Die Kampagne kommt zauberhaft daher, finde ich, bleibt aber leider völlig nutzlos – denn was wird sie bewirken? Wird eine*r der angesprochenen G20-Pilot*innen innehalten, angestoßen vom Gedanken: „Moment – stimmt! Ich war ja auch einmal ein Kind, und ich sollte nicht mit dem Planeten spielen, sapperlot. Gut, dass mir das endlich jemand sagt!“

Oder wird jemand aus diesem Kreise durch die Kampagne auf das Thema Klimakrise erstmals aufmerksam werden und sich nun umgehend damit beschäftigen?

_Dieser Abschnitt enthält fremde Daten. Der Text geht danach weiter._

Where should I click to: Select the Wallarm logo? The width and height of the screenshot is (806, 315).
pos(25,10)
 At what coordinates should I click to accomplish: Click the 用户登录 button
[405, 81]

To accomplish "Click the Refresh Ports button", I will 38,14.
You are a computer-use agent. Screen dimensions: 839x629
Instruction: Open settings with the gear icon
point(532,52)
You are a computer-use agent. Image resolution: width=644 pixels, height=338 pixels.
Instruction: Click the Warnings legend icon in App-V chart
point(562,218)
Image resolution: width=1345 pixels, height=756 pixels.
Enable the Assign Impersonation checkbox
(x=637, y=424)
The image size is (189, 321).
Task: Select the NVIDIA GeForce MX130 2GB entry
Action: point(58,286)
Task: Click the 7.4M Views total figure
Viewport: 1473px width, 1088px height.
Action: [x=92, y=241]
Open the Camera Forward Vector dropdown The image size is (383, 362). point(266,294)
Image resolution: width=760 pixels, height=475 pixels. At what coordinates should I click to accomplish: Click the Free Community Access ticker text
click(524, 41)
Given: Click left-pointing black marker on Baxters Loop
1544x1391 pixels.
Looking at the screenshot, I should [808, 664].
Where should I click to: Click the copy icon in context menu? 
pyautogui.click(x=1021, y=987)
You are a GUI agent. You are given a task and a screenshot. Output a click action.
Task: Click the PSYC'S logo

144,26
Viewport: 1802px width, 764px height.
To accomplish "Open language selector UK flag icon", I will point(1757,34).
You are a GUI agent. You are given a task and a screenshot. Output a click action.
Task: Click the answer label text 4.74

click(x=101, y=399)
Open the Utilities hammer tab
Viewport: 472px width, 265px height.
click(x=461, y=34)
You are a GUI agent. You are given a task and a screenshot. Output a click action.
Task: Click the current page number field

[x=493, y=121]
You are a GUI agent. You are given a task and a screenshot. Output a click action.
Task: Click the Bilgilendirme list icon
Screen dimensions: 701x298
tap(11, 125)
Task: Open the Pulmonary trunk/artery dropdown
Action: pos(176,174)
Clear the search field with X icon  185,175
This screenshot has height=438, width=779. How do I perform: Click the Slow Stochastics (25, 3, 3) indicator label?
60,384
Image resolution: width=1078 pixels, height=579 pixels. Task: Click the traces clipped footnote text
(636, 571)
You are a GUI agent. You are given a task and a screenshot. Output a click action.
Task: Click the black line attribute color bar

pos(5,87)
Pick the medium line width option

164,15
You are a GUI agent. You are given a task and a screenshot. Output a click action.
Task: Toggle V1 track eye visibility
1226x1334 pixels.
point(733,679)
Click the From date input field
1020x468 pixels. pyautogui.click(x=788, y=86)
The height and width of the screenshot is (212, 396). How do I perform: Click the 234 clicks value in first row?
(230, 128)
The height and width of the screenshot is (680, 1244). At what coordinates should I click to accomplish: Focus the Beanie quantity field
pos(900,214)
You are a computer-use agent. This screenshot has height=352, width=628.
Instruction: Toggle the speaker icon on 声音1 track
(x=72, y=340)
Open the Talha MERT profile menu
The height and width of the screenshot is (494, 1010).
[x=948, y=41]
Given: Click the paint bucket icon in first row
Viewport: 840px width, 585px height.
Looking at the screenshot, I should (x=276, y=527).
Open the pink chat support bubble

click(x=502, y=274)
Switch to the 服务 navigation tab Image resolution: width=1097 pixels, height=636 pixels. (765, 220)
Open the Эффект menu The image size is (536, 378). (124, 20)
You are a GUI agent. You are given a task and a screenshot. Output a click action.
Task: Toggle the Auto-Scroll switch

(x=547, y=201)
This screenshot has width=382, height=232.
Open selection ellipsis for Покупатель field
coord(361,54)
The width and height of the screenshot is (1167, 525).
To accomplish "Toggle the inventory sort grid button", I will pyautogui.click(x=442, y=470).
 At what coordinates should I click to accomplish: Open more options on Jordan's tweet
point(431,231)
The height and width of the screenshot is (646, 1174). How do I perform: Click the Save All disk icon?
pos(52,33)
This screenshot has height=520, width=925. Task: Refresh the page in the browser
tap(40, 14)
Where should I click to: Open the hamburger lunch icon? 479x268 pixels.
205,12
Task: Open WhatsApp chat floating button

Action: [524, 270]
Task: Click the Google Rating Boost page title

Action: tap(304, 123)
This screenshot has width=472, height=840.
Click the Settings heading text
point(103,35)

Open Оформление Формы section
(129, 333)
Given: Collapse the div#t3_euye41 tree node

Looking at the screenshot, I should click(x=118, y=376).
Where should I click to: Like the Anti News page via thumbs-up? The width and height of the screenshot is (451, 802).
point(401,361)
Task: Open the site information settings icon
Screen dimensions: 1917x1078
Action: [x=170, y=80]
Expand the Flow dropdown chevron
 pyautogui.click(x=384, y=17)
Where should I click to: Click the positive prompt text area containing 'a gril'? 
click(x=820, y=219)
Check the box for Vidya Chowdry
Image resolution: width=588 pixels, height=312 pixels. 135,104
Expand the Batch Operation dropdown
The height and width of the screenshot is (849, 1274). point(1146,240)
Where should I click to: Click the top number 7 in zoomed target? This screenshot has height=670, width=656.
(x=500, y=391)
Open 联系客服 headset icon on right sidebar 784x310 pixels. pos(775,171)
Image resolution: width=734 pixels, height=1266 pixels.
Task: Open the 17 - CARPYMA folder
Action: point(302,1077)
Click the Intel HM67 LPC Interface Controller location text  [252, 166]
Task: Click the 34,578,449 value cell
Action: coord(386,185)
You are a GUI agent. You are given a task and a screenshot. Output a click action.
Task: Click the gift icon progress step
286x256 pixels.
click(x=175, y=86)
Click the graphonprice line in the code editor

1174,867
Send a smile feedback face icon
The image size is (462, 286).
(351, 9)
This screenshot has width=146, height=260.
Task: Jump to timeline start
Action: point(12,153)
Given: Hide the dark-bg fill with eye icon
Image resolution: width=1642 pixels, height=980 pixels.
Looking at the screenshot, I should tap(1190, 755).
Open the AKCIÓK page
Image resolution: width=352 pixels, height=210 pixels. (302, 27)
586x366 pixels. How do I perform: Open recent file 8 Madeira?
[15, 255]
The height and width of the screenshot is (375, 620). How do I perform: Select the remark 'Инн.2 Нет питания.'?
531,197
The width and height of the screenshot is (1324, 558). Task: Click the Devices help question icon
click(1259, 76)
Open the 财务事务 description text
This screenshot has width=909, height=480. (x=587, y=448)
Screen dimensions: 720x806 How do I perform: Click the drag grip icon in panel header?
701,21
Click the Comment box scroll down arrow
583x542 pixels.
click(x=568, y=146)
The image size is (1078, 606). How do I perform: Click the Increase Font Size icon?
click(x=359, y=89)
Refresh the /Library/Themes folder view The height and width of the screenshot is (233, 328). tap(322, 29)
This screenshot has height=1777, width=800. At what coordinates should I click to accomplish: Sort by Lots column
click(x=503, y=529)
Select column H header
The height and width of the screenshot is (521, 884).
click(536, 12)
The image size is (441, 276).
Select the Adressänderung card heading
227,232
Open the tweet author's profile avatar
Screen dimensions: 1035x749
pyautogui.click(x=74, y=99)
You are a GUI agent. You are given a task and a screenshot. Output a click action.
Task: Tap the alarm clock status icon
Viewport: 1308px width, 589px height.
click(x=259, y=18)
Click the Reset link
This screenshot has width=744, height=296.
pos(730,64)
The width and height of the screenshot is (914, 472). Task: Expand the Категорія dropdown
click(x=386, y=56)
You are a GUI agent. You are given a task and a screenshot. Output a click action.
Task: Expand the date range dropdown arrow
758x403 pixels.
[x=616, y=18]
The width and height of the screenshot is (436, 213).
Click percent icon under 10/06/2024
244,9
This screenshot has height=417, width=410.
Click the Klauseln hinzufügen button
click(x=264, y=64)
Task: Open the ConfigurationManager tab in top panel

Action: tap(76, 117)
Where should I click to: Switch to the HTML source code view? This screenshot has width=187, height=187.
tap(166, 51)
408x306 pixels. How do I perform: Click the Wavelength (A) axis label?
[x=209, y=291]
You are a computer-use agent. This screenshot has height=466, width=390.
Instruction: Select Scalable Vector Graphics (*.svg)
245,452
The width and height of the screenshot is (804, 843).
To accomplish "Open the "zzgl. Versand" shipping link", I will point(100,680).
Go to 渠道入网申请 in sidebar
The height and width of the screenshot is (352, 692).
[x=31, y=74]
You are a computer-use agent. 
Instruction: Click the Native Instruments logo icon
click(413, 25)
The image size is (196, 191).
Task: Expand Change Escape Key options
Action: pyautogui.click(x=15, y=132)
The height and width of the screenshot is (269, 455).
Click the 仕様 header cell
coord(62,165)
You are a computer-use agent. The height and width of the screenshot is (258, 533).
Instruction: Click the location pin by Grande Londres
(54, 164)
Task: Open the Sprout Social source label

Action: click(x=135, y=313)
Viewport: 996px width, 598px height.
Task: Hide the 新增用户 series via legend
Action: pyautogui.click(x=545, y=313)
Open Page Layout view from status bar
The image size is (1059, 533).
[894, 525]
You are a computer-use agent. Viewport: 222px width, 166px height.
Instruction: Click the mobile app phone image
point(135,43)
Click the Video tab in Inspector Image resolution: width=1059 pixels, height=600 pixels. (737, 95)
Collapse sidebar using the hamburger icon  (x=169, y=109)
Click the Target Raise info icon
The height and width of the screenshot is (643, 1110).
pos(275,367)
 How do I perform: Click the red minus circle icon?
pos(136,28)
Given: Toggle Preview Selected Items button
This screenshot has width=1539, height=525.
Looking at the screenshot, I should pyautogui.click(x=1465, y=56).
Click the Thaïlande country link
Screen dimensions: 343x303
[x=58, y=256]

Wir kennen die Antwort, oder?

Das Problem ist nicht, dass die Verantwortlichen über die Klimakrise zu wenig wissen, sondern dass sie zu wenig tun – so unfassbar viel zu wenig, dass man „nichts“ dazu sagen kann, wenn man die spindeldürren Ergebnisse des knieweichen Handelns besieht, das vom stupiden Dualismus „Wohlstand oder Umwelt“ getragen wird. Also von einer überkommenen „Wir gegen die Anderen“-Erzählung, in der jeweils wir die Guten sind, und somit jede*r gegen jede*n ist. „Jeder für sich und Gott gegen alle“, lautet der Kampfschrei in der Ver-Kasperhauserisierung unseres Zusammenlebens.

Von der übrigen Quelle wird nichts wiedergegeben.